Pedagang Obat Tramadol Yang Digerebek Karang Taruna Sukatani Kabur

223
Inilah daftar obat yang berhasil disiata saat penggerebekan.

Tapos | jurnaldepok.id
Pedagang yang menjual obat daftar G dan warungnya digerebek pemuda Karang Taruna, Kelurahan Sukatani, Kecamatan Tapos, melarikan diri dan dikejar pihak Kepolisian.

Kapolsek Cimanggis, Kompol Judika Sinaga saat dihubungi wartawan mengatakan, polisi memeriksa pria inisial KM karena menjual obat-obatan terlarang di sebuah warung sembako di Sukatani, Tapos, Depok. Polisi mengejar teman pelaku yang mengajak pelaku menjual obat-obatan tersebut.
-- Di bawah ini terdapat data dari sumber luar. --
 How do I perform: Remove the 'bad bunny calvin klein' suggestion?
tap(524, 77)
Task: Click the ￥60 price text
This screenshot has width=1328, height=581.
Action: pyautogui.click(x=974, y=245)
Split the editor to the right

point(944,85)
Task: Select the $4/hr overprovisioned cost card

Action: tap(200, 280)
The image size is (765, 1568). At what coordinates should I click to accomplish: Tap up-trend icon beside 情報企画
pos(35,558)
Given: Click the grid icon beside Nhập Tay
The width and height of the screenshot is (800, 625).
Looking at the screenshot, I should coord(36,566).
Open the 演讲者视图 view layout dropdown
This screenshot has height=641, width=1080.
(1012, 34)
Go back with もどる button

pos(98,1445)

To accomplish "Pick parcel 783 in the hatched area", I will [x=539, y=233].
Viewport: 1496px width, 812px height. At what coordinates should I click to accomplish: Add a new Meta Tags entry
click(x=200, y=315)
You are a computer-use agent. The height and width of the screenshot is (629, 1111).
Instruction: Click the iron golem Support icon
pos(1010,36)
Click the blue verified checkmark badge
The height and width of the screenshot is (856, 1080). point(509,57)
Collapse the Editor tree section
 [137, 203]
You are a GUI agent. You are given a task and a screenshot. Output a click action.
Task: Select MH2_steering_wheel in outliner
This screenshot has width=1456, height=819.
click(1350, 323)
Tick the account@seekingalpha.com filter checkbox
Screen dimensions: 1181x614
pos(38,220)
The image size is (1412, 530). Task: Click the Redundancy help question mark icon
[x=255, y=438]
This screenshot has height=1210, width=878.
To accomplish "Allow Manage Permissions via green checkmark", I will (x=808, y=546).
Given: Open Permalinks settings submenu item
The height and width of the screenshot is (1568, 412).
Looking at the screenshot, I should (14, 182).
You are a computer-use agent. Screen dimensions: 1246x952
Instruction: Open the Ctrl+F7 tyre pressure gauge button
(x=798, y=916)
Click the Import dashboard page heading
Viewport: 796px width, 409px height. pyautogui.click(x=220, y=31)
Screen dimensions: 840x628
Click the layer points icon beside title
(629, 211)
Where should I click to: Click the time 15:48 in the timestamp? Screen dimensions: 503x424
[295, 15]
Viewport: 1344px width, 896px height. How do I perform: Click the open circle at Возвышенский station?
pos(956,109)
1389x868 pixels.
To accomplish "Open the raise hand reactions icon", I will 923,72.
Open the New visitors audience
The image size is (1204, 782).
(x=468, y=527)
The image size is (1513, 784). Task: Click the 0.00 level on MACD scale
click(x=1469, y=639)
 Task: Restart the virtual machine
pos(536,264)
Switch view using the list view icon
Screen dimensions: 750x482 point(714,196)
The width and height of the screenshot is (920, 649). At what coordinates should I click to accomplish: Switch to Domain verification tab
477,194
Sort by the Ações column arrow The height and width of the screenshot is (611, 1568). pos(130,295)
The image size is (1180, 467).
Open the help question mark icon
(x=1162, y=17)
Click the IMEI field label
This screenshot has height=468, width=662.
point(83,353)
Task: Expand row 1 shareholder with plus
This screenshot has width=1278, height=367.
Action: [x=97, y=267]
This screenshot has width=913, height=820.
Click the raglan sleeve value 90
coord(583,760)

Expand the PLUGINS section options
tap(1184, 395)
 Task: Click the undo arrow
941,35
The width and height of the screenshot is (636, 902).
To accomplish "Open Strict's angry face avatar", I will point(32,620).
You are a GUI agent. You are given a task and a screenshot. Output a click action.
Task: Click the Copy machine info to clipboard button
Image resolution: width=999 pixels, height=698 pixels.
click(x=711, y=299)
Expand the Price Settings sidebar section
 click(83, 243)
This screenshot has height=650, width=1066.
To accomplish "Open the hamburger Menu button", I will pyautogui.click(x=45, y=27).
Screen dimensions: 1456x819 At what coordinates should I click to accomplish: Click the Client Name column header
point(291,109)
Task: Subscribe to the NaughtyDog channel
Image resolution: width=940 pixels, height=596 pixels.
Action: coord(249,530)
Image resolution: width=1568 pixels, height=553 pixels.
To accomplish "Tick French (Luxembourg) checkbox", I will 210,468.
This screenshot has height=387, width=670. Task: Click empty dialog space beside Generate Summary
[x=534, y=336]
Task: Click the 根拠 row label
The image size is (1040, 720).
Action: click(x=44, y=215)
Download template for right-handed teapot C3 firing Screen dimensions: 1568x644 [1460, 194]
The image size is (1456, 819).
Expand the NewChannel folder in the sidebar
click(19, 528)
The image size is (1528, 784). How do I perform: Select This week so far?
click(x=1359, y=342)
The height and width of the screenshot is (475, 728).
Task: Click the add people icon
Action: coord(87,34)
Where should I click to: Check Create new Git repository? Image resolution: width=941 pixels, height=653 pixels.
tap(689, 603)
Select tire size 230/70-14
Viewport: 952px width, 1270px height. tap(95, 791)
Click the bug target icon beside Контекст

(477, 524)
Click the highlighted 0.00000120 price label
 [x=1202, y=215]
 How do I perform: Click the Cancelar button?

“Temannya yang juga pedagang menghilang. Ini benar-benar orang kampung yang dimanfaatkan pelaku. Polisi saat ini tengah mengejar teman pelaku. Iya kami sedang cari,” katanya.

Polisi mengatakan, pelaku diajak temannya untuk kerja di warung tersebut. Pelaku juga baru bekerja selama 15 hari. Polisi berhasil menyita barang bukti berupa 56 butir obat-obatan terlarang yang dijual pelaku. Adapun saat ini kasus tersebut masih dalam penyelidikan pihak kepolisian.

“(Barang bukti) 10 butir Merlopam, 5 butir Valdimex, 8 butir Rexlina, 8 butir Prohiper, 10 butir Esilgan, dan 15 butir Tramadol,” paparnya.

Dia menambahkan, warung sembako itu sudah dua kali digerebek warga.

“Awalnya warga curiga warung itu buka lagi, karena sebelumnya katanya sudah pernah digerebek warga,” jelasnya.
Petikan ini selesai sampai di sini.